◆ **WORK ITEM**
All lines from the one containing "557x252 pixels." through the end of the data below are to be repeated exactly, with pictures left out.

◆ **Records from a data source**

*** Block opens ***

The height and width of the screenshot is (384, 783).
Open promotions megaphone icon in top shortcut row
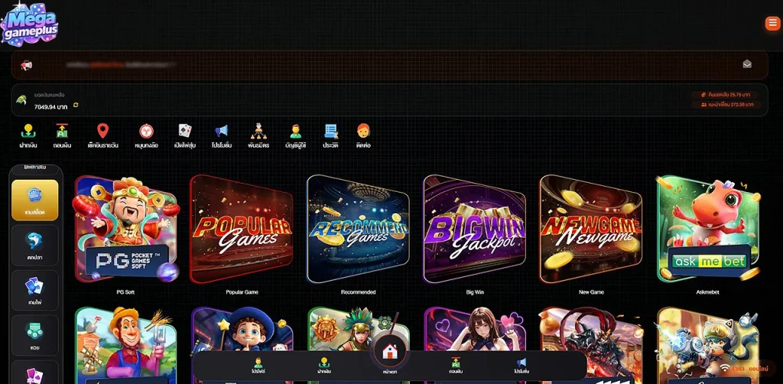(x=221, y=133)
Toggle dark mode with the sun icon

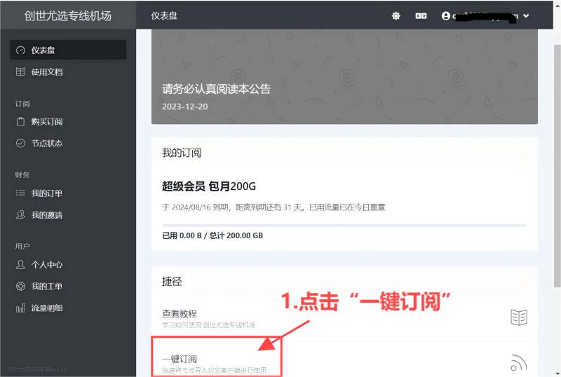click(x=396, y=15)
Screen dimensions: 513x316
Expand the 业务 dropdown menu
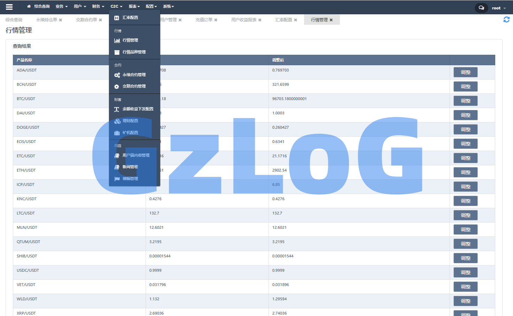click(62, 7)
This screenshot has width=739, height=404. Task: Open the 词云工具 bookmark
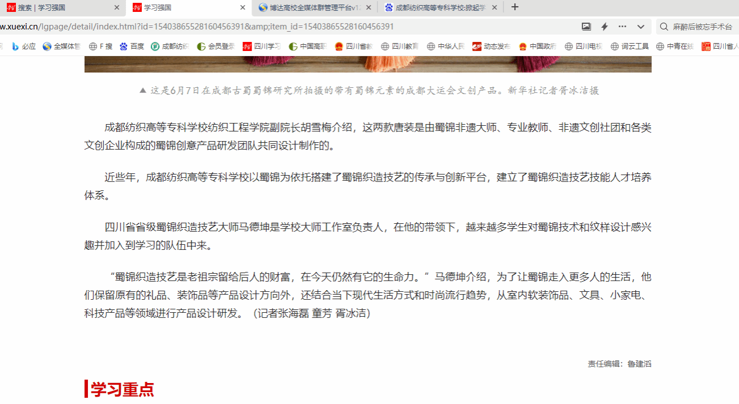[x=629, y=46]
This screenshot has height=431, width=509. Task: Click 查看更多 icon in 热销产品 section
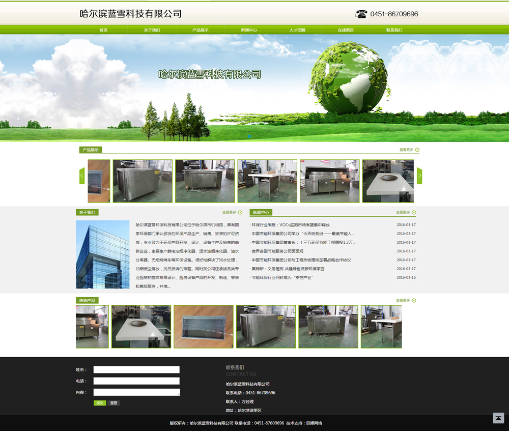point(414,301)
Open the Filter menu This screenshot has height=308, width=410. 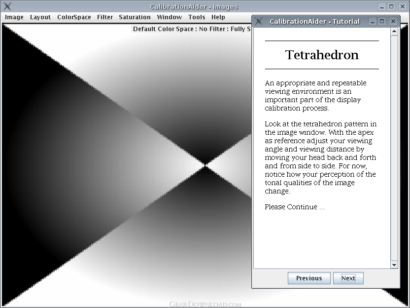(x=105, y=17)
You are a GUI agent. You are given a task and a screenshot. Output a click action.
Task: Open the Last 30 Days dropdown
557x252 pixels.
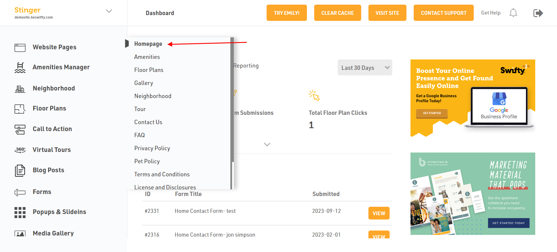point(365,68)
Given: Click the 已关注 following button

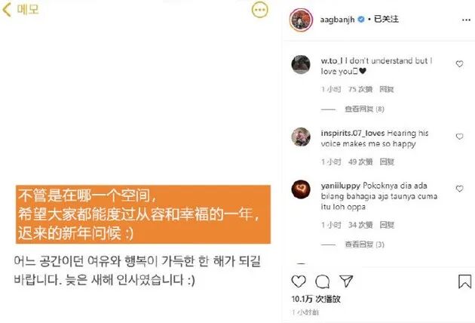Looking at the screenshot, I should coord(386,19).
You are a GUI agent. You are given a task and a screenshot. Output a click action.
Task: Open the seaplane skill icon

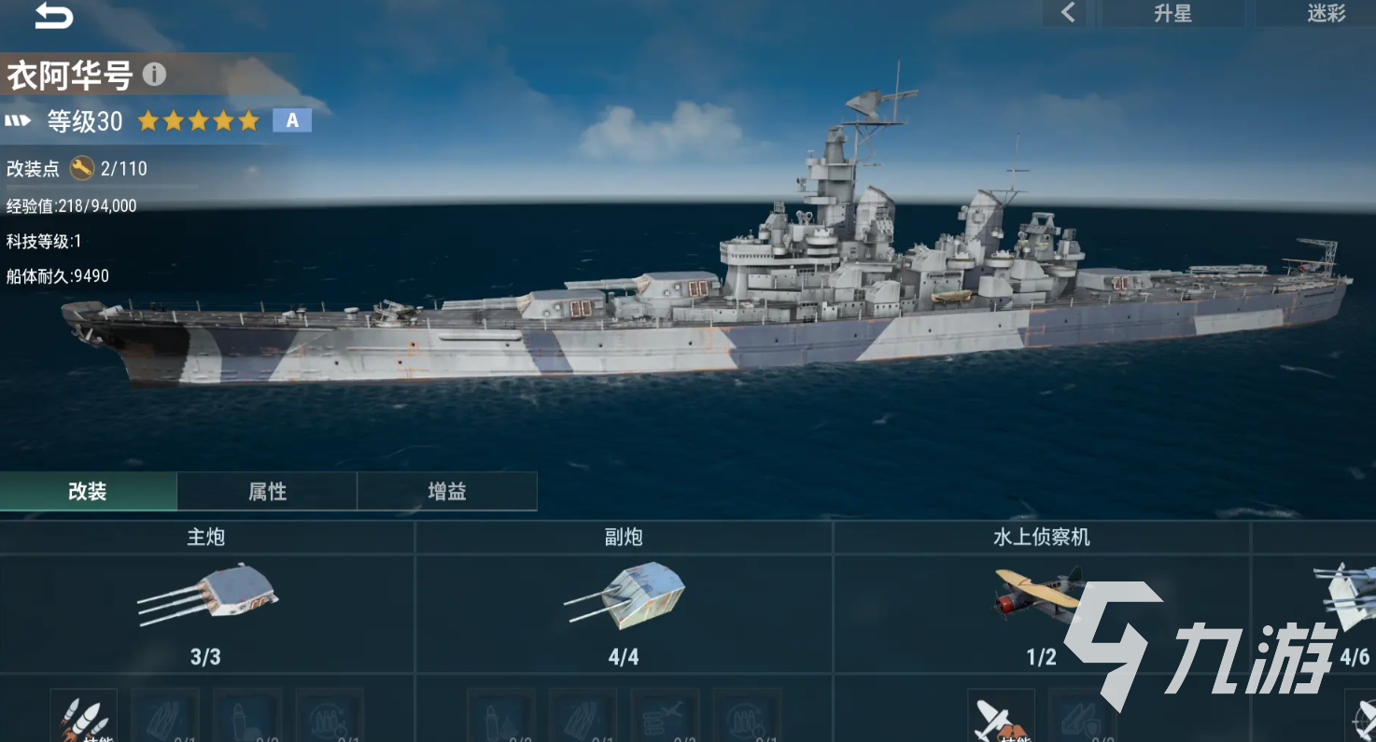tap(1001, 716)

*** Block closes ***

◆ **TASK RESULT**
557x252 pixels.
point(365,68)
Given: Click the 已关注 following button

Looking at the screenshot, I should coord(386,19).
You are a GUI agent. You are given a task and a screenshot. Output a click action.
Task: Open the seaplane skill icon

tap(1001, 716)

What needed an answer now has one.